Task objective: Each line of the records that includes "agent" should be found and copied.

Provided records:
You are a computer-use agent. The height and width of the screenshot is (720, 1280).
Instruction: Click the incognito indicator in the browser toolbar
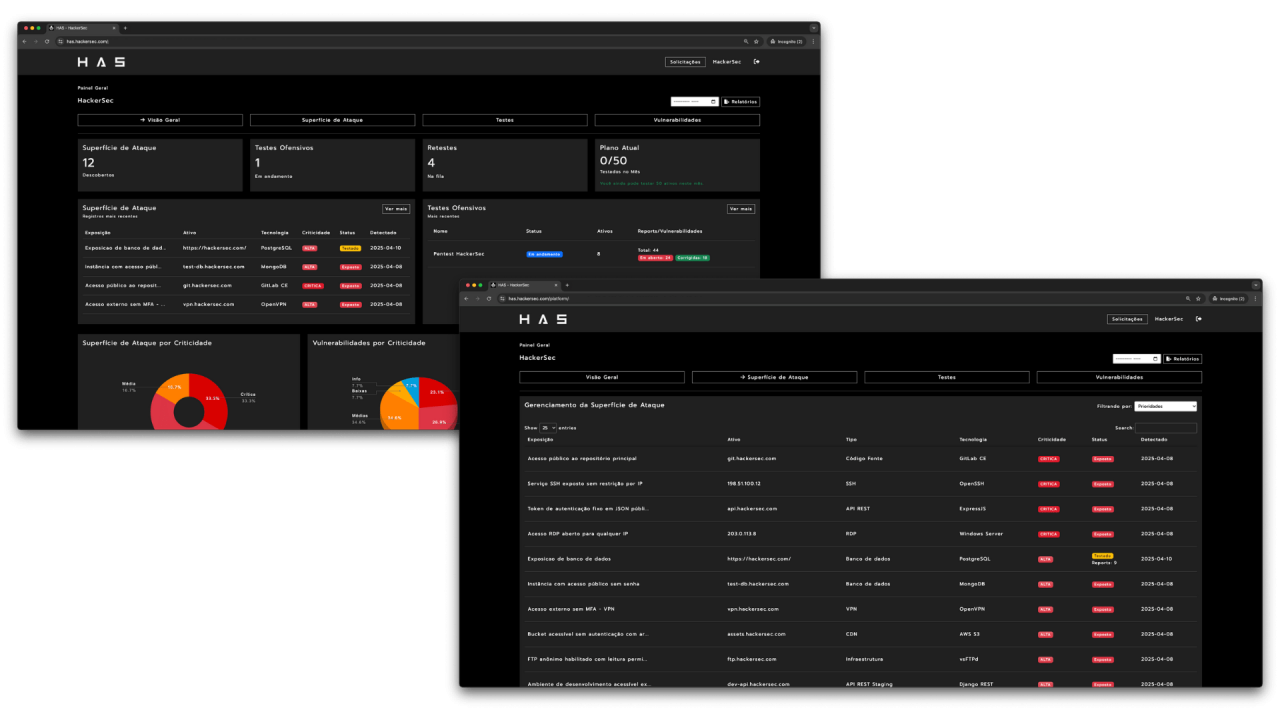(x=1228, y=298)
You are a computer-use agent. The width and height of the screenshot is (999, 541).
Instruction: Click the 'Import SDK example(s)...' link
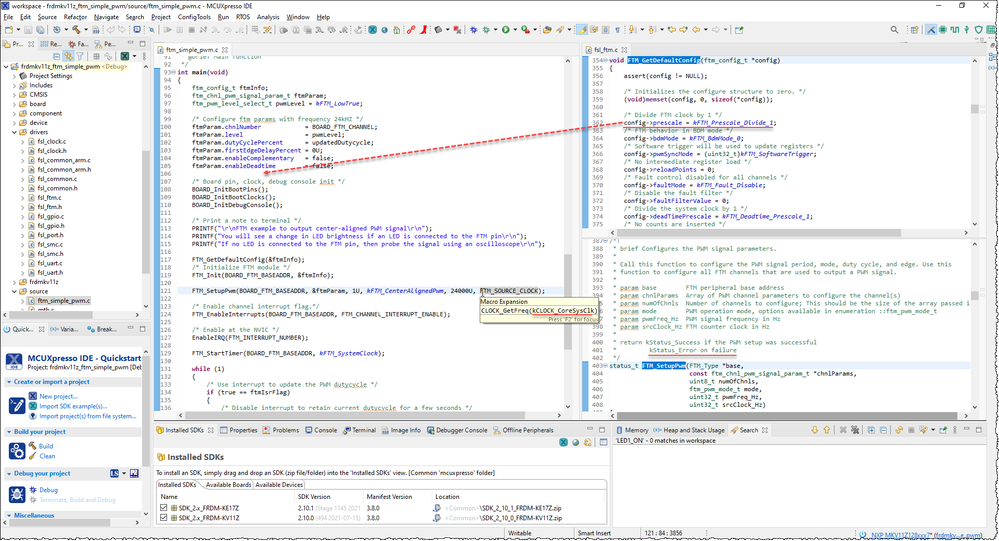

Your solution:
You are a computer-use agent. The height and width of the screenshot is (720, 1280).
You are a computer-use agent. The width and height of the screenshot is (999, 541).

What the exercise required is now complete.